Stories Along the Path

Toruna walks almost every day with her son. These walks are special for her, a time to breathe, notice, and listen to the stories unfolding around. Every face, every moment on the street seems to whisper something to her heart. Walking makes her more thoughtful, more aware of life’s small wonders and struggles …

One evening, on their way to the park, Toruna noticed a tiny woollen cap lying on the road. She stopped and told her son, ‘Maybe a mother was carrying her sleeping baby on her shoulder, and while walking home, the little cap slipped off without her noticing. And then when she reached home and saw it missing, she must have felt sad, that cute little cap of her dear child is lost!’ Her son smiled and said, ‘You’re such a storyteller, Mom.’

They both laughed and kept walking.

But Toruna’s eyes continued to wander, always finding small stories hidden in everyday life …

Near the park gate, she saw twin toddlers quarreling over lollipops, their mother watching with an amused smile. One of the twins looked a bit grumpier, & Toruna observed the mother gently scolding and laughing at the same time ….

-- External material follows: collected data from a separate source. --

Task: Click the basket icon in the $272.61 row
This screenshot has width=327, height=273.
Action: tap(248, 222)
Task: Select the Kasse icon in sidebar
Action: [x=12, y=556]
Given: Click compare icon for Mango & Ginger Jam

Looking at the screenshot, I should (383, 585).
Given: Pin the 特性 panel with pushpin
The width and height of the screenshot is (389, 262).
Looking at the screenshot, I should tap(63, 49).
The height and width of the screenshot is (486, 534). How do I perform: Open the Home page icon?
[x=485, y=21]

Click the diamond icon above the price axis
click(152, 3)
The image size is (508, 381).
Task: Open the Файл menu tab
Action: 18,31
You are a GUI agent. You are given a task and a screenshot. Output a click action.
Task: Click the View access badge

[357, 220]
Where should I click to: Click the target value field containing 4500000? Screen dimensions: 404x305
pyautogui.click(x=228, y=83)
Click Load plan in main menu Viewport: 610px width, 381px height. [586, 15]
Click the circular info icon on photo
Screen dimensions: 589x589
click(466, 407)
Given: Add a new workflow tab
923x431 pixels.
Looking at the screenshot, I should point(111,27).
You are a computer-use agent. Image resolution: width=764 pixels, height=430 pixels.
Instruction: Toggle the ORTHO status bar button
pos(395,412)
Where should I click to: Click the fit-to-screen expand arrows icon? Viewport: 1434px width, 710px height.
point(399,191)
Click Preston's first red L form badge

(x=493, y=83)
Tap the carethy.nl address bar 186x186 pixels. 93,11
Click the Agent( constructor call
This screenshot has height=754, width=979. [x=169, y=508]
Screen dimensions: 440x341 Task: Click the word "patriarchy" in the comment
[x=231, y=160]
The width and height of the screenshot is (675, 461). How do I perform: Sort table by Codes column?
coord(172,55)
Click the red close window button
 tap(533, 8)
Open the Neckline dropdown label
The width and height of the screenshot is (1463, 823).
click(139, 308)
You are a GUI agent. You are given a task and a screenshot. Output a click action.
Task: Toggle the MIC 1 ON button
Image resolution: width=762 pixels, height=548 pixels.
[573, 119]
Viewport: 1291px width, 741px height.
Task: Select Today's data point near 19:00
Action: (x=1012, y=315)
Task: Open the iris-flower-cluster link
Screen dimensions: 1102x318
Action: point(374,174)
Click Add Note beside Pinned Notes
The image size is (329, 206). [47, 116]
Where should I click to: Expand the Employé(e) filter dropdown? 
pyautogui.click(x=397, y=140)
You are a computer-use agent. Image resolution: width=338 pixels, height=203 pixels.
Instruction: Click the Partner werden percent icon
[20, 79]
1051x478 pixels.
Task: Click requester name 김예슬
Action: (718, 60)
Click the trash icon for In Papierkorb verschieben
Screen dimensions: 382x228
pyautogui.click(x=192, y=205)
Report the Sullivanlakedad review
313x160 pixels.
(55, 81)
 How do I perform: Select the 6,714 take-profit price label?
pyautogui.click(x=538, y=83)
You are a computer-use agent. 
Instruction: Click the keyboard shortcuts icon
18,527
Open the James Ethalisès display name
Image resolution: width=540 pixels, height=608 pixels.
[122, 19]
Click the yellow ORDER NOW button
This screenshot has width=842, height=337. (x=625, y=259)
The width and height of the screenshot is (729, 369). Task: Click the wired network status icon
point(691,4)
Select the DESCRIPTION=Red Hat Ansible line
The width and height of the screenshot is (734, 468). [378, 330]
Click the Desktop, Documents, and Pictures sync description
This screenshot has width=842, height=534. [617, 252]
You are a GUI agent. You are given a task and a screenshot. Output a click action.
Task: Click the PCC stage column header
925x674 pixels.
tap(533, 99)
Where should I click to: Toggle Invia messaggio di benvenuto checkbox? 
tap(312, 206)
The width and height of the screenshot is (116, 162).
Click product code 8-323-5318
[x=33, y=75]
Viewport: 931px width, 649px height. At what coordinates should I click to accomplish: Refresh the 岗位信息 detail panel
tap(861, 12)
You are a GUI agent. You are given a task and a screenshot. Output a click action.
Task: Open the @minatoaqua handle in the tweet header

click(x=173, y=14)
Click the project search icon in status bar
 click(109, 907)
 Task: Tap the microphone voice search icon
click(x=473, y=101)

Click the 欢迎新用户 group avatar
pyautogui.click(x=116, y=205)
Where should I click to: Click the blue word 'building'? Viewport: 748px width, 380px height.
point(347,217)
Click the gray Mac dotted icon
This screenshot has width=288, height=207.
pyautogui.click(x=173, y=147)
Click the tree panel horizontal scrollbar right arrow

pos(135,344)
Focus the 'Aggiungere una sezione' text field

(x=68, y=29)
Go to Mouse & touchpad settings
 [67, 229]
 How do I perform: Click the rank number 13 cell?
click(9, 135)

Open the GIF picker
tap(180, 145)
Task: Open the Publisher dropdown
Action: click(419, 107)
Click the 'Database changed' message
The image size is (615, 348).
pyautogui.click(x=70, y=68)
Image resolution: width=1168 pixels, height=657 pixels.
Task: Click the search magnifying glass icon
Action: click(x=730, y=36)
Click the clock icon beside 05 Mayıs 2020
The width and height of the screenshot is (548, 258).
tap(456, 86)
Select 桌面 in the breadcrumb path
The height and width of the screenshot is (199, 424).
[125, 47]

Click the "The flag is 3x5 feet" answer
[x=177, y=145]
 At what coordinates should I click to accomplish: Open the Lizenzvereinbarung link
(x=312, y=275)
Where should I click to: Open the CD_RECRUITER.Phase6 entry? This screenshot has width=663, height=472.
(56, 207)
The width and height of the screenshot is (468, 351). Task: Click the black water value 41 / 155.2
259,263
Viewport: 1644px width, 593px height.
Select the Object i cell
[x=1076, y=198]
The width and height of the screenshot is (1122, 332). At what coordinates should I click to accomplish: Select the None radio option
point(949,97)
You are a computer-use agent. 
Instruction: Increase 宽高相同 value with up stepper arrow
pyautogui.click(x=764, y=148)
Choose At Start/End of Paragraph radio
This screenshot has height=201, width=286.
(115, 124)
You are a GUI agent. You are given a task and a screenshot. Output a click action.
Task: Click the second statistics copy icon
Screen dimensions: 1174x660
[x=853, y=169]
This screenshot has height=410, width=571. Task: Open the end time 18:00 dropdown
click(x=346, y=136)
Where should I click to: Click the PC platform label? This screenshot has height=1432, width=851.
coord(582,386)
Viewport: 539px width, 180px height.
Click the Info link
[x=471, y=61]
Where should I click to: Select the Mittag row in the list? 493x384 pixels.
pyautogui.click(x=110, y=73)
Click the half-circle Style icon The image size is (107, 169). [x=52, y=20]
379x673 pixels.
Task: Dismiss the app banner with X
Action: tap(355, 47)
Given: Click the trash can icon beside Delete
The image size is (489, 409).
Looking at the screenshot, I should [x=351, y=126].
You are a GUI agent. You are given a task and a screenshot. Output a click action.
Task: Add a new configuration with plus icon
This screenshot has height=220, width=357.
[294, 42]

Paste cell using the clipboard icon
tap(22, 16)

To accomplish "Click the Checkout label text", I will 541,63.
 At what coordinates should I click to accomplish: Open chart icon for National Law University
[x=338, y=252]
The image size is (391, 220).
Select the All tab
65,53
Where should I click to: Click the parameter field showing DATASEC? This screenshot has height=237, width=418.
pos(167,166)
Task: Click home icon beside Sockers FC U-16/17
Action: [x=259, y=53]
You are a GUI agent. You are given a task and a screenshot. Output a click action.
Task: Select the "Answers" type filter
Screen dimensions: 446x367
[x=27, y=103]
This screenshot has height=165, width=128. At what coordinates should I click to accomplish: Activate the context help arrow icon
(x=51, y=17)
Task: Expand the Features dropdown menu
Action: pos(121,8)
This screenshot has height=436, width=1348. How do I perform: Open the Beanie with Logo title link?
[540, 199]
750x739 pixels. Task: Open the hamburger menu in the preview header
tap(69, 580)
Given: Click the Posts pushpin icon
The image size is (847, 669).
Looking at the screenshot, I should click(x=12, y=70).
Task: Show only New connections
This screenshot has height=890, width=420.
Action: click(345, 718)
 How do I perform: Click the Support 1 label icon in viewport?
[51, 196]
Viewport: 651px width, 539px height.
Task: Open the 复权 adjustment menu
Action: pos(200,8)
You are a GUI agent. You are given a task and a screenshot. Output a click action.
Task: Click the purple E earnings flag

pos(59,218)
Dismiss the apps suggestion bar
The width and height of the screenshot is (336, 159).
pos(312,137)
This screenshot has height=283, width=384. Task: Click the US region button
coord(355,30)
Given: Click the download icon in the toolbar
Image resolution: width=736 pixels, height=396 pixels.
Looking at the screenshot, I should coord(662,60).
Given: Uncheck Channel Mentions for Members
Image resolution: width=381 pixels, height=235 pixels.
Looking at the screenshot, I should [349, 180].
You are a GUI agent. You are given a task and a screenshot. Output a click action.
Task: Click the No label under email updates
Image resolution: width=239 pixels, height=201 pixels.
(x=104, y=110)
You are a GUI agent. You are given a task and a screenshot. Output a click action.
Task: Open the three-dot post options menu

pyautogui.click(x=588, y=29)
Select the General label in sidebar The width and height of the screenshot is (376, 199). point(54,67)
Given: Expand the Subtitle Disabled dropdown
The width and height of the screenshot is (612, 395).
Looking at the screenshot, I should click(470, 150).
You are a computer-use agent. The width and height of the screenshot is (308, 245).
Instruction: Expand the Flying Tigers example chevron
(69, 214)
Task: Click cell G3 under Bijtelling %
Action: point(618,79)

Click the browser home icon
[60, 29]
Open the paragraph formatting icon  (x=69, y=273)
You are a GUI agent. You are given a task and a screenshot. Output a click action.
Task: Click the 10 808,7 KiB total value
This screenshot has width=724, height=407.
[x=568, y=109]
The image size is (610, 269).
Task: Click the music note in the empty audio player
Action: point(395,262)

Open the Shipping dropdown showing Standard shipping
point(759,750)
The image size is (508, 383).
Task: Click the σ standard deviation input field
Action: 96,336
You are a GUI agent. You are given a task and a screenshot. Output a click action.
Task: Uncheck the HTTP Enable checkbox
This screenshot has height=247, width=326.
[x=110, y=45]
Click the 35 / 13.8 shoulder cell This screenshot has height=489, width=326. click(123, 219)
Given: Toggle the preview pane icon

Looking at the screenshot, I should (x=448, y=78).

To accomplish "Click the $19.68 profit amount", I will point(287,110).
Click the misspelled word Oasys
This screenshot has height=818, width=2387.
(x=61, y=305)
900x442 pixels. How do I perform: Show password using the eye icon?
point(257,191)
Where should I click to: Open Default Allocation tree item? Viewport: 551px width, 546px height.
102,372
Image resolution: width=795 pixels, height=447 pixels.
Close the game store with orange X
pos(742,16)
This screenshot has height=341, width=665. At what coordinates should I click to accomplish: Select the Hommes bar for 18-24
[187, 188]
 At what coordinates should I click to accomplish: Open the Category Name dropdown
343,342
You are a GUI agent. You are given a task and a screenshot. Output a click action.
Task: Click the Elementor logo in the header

A few steps ahead, a woman in niqab (a veil on her face) walked alone on the footpath.
She seemed quiet, almost wrapped in her own thoughts. Perhaps she was returning from a long day at work, thinking about bills, groceries, and what to cook for dinner.
Her steps were slow, her shoulders slightly bent, as if she was carrying more than just the weight of her bag. There was a sadness about her, the kind that comes when life feels heavy but must still move on. Watching her, Toruna remembered that she would be going for Umrah soon, and wondered if she might wear a niqab then too. The thought lingered as she walked on …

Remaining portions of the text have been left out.